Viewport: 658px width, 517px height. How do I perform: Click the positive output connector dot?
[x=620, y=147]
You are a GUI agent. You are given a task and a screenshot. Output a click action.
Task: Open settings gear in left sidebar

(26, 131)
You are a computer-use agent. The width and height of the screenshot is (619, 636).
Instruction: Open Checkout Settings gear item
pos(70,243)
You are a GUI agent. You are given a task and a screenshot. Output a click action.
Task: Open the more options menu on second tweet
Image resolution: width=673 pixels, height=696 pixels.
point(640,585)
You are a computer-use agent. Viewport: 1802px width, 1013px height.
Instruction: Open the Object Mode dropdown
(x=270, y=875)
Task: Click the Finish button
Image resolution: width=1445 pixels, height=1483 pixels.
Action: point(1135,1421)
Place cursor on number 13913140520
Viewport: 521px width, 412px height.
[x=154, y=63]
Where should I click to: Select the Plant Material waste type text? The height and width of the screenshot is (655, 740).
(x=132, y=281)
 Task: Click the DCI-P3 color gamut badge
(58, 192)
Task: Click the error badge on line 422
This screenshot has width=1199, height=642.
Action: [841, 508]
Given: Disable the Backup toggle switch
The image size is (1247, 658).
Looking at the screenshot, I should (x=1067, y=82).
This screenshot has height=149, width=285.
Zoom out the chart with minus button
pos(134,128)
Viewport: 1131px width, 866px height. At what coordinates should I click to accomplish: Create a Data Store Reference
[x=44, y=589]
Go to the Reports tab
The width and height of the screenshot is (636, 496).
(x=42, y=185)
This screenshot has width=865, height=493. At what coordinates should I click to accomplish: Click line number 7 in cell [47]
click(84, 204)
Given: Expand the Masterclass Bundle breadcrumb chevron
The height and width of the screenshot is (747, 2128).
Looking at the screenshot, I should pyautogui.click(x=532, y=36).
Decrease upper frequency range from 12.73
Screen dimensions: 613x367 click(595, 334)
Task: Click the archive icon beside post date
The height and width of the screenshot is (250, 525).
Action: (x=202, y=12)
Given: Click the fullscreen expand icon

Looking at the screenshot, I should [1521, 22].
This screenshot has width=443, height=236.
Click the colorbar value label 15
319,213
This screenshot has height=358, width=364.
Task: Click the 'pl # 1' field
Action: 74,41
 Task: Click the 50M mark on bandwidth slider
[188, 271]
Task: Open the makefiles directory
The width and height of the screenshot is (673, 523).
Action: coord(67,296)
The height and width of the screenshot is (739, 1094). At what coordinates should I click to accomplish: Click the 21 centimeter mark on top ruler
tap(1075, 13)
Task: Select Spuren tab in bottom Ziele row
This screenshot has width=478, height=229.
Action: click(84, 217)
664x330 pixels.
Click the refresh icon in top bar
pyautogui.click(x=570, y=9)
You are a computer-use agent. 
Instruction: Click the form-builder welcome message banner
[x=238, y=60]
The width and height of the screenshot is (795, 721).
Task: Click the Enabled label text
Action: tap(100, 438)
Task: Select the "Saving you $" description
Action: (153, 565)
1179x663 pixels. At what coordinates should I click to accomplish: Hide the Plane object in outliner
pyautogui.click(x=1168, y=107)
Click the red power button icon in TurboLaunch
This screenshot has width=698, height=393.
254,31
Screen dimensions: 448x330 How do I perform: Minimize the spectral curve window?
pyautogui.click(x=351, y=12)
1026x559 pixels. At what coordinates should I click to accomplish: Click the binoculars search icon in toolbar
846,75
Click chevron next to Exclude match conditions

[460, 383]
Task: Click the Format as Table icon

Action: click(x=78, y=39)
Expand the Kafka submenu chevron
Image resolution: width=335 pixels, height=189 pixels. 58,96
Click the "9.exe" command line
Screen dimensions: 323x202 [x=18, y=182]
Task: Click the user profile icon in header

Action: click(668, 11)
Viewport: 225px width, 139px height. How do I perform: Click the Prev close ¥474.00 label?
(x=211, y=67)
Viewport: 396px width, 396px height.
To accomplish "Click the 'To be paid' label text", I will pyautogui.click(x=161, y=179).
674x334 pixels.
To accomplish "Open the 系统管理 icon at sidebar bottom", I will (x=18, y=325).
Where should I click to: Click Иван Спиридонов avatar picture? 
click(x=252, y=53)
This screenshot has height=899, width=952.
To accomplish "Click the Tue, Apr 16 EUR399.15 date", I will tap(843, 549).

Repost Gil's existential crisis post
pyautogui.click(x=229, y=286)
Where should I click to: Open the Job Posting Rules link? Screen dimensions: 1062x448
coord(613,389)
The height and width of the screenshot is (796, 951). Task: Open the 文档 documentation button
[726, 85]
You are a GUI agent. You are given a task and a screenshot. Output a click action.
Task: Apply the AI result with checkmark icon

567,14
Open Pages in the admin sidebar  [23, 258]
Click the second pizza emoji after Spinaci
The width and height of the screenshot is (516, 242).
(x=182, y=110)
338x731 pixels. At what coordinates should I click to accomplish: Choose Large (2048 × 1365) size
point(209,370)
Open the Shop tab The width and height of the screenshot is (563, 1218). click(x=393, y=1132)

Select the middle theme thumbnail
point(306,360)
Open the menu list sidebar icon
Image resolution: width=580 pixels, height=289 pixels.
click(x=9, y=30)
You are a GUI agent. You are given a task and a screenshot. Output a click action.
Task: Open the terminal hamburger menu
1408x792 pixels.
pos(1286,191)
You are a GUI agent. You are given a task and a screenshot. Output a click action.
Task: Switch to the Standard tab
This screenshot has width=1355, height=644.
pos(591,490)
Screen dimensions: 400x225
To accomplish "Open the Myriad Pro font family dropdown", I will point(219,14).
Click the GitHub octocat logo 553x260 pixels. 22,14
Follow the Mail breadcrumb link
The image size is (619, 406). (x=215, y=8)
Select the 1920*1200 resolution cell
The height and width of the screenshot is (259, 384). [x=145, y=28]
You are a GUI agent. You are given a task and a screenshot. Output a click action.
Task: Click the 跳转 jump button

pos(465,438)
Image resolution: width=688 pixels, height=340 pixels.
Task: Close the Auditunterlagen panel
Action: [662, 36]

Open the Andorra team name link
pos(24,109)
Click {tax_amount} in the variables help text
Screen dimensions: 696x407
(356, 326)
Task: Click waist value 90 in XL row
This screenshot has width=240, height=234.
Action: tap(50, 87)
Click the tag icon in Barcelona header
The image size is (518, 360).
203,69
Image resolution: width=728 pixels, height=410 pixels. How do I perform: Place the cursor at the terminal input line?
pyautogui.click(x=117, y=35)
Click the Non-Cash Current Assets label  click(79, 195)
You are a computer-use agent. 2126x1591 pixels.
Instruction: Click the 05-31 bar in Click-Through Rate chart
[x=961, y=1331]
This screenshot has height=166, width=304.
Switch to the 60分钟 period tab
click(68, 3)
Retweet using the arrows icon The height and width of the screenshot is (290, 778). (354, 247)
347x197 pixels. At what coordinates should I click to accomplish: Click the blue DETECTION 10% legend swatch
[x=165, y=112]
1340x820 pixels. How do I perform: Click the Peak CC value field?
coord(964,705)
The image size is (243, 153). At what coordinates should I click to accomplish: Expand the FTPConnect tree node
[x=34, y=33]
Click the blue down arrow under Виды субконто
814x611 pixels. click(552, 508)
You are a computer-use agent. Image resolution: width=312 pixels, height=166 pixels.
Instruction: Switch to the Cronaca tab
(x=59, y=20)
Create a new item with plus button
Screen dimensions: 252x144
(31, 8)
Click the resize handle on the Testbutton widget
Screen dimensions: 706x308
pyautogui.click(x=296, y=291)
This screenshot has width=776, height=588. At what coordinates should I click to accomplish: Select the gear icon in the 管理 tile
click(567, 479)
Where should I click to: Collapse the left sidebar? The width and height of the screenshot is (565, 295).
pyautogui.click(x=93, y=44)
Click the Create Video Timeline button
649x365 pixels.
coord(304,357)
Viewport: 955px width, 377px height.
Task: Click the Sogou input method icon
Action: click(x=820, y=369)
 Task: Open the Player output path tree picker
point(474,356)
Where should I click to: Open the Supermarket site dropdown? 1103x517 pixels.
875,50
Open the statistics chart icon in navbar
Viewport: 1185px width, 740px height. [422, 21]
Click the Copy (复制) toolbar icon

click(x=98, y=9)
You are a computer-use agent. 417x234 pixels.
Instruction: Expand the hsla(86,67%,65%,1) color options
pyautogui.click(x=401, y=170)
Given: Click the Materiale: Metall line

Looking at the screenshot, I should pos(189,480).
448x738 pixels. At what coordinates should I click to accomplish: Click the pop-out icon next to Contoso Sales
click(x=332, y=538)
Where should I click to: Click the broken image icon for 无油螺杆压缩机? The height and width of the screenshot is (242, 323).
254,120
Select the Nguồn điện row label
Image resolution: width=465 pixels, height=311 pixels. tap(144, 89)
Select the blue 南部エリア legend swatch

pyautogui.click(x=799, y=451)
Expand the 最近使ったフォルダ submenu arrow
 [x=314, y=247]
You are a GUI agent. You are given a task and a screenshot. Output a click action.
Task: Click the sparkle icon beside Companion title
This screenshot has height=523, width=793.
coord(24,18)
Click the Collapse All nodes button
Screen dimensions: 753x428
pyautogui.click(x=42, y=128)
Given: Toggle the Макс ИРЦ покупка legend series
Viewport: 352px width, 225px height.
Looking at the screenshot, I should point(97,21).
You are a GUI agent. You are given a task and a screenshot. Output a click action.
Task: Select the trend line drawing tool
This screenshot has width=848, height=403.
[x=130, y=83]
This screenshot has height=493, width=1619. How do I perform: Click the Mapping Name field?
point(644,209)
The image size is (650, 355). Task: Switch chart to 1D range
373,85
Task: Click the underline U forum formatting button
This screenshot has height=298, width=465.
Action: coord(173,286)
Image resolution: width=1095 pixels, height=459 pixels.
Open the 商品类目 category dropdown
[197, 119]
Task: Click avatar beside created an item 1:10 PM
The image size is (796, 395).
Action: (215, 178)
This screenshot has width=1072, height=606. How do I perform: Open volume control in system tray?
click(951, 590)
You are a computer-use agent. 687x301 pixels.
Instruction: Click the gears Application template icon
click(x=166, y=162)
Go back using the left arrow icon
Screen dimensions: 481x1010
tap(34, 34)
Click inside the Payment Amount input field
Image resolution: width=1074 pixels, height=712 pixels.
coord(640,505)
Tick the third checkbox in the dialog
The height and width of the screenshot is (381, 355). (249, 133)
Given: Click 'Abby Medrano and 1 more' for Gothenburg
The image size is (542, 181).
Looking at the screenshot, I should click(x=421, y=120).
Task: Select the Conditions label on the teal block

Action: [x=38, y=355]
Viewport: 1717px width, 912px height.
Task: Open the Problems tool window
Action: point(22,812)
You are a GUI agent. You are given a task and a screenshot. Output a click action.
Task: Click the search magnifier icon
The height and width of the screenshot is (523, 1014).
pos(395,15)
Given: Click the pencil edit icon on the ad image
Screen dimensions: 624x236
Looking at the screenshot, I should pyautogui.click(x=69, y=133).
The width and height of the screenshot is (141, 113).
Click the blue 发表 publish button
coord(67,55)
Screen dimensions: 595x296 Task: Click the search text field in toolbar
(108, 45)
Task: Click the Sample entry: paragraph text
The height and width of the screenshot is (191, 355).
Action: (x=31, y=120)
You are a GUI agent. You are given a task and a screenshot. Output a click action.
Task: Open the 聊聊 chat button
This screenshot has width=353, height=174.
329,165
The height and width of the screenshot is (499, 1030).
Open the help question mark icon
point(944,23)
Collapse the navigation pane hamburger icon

■ **Problem description**
Reproduce verbatim the lines of the records above, starting at the line that contains "Follow the Mail breadcrumb link" and ending at the line that contains "[x=961, y=1331]", with both of those lines included.

■ **Exercise response**
Follow the Mail breadcrumb link
The image size is (619, 406). (x=215, y=8)
Select the 1920*1200 resolution cell
The height and width of the screenshot is (259, 384). [x=145, y=28]
You are a GUI agent. You are given a task and a screenshot. Output a click action.
Task: Click the 跳转 jump button

pos(465,438)
Image resolution: width=688 pixels, height=340 pixels.
Task: Close the Auditunterlagen panel
Action: [662, 36]

Open the Andorra team name link
pos(24,109)
Click {tax_amount} in the variables help text
Screen dimensions: 696x407
(356, 326)
Task: Click waist value 90 in XL row
This screenshot has width=240, height=234.
Action: tap(50, 87)
Click the tag icon in Barcelona header
The image size is (518, 360).
203,69
Image resolution: width=728 pixels, height=410 pixels. How do I perform: Place the cursor at the terminal input line?
pyautogui.click(x=117, y=35)
Click the Non-Cash Current Assets label  click(79, 195)
You are a computer-use agent. 2126x1591 pixels.
Instruction: Click the 05-31 bar in Click-Through Rate chart
[x=961, y=1331]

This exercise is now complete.